MPT pede ao CNJ que proíba menores de 16 anos de atuar como influenciadores mirins em publicidade nas redes sociais

O Ministério Público do Trabalho (MPT) encaminhou nota técnica ao Conselho Nacional de Justiça (CNJ) pedindo que menores de 16 anos sejam proibidos de atuar como influenciadores em peças publicitárias nas redes sociais. A proposta será julgada nesta quarta-feira (23) pelo CNJ e regulamenta a concessão de autorização judicial para que crianças e adolescentes produzam conteúdos artísticos ou publicitários em ambientes digitais.
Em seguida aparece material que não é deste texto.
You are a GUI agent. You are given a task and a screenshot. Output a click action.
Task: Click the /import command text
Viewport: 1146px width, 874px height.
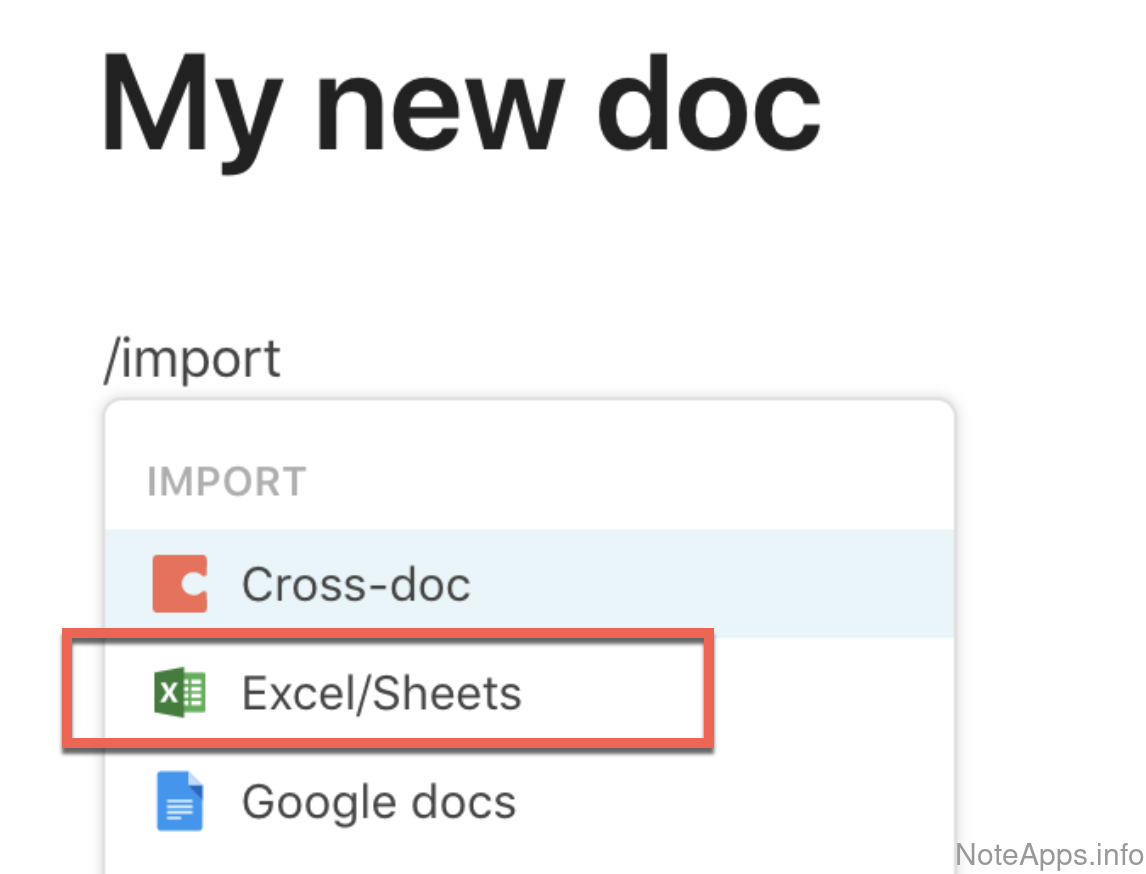192,358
O MPT argumenta que a exposição precoce de crianças ao mercado publicitário pode gerar riscos à saúde física e mental, além de violar direitos trabalhistas. A nota técnica destaca que a atividade de influenciador mirim muitas vezes se confunde com trabalho infantil, mesmo quando travestida de ‘entretenimento’ ou ‘talento artístico’.

Críticos da medida, no entanto, apontam que a proibição pode inviabilizar carreiras legítimas e o sustento de famílias que dependem da renda gerada pelos filhos nas redes. A decisão do CNJ deve repercutir diretamente em casos judiciais em todo o país, incluindo em Alagoas, onde o tema ganhou força com o crescimento de perfis de crianças influenciadoras.

A expectativa é que o CNJ estabeleça critérios mais rígidos, mas sem uma proibição total, equilibrando proteção infantil e liberdade de expressão. O próximo passo será a regulamentação pelos tribunais estaduais, que terão de adaptar as regras às realidades locais.